WORK TASK:
Report how many lines in the data include "will", with the number as the only reply.

EXERCISE INPUTS:
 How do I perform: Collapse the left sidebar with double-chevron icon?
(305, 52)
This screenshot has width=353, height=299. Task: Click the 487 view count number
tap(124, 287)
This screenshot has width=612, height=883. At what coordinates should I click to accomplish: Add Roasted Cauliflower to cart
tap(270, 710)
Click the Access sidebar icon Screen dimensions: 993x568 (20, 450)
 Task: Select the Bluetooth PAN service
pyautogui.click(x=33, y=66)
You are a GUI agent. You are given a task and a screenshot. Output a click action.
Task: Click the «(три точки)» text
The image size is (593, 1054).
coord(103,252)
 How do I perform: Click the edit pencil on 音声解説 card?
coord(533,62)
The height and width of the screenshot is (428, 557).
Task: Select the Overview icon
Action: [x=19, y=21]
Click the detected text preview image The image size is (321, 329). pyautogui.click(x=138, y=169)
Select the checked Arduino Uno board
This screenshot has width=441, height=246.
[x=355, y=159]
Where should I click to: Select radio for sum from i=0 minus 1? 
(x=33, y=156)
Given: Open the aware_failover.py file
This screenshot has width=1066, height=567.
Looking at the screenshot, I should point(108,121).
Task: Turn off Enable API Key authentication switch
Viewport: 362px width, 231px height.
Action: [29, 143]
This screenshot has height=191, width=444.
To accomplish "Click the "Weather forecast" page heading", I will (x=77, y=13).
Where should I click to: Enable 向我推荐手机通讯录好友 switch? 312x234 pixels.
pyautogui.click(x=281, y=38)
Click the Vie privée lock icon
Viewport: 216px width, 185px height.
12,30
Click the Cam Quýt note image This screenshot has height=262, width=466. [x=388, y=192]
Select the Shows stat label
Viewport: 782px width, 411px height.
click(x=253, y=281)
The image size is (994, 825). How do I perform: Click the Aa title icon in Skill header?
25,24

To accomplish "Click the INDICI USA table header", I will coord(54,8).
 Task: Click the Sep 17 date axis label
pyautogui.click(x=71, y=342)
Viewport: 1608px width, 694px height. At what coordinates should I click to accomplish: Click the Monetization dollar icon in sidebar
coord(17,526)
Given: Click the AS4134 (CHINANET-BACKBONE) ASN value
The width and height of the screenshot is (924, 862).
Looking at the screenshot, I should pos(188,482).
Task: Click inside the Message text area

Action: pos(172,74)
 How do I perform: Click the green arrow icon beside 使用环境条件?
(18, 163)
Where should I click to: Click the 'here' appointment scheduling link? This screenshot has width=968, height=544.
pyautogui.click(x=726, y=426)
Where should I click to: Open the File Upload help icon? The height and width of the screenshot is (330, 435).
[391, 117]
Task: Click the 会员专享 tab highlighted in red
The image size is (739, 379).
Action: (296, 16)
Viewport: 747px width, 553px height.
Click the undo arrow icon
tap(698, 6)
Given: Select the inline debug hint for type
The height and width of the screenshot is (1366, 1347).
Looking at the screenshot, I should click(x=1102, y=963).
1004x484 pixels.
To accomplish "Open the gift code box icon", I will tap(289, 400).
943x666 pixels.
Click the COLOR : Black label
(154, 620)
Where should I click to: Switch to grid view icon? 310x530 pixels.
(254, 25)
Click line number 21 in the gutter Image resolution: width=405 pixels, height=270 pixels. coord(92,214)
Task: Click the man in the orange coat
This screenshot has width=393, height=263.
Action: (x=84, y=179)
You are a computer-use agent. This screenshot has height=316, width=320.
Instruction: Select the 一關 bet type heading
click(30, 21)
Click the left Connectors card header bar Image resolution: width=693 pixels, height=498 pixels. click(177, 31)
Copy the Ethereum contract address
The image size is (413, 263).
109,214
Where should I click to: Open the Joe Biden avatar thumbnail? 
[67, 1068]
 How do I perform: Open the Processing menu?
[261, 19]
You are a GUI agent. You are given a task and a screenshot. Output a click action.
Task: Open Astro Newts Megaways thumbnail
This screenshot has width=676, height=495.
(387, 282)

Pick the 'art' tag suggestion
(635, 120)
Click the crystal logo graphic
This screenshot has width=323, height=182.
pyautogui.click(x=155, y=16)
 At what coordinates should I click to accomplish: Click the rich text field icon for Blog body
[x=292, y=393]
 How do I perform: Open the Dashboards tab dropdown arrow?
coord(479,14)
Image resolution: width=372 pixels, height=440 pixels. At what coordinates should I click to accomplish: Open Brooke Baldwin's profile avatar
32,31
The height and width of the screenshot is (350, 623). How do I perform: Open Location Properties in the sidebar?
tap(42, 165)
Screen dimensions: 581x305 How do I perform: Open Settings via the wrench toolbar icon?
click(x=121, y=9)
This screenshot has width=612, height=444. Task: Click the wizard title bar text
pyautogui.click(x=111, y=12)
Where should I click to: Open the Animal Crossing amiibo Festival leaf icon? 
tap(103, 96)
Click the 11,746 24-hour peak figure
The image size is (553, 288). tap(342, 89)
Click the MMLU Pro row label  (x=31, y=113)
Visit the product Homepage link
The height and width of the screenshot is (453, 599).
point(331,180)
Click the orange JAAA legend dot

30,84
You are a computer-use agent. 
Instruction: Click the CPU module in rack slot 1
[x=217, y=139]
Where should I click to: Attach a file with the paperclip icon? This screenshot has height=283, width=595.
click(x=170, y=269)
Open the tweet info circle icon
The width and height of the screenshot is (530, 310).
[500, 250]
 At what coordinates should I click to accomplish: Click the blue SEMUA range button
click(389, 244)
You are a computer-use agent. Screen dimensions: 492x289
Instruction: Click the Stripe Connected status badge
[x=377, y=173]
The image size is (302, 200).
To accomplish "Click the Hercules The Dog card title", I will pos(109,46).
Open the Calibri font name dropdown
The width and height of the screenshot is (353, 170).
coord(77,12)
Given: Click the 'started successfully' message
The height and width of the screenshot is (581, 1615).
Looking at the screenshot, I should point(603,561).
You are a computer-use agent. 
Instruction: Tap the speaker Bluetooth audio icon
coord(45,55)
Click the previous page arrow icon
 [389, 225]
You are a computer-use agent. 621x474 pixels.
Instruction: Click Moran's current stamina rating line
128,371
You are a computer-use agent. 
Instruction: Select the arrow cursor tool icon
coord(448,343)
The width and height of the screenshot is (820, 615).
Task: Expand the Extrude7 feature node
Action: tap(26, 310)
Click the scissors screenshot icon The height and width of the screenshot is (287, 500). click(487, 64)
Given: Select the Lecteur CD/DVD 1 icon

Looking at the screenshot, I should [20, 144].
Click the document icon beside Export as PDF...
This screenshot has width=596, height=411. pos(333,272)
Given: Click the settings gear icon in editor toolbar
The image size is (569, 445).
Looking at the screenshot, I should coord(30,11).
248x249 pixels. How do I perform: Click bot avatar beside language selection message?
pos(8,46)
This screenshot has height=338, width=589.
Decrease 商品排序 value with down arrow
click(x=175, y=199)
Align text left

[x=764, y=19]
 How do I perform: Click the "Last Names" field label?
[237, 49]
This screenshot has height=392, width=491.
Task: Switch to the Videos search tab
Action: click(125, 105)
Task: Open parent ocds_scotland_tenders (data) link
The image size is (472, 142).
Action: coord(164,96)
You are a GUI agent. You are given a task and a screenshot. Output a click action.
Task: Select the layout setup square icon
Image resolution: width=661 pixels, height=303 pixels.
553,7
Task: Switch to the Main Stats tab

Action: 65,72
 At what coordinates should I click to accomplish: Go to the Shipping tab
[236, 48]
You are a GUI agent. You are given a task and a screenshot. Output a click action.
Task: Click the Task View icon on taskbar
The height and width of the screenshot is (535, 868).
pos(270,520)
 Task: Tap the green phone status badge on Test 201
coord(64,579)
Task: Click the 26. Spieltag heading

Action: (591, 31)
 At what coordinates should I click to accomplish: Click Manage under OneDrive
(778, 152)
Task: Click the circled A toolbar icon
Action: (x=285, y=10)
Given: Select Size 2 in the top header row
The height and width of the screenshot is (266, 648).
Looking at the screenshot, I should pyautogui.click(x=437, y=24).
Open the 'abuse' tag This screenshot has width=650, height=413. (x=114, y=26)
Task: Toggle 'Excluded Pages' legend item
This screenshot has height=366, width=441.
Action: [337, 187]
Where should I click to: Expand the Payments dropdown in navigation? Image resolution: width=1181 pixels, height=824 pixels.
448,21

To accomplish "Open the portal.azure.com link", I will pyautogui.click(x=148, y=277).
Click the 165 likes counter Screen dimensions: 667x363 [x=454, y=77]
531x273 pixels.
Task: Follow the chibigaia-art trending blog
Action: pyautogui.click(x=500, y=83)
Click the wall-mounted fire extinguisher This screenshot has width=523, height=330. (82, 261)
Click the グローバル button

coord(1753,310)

WORKED SOLUTION:
5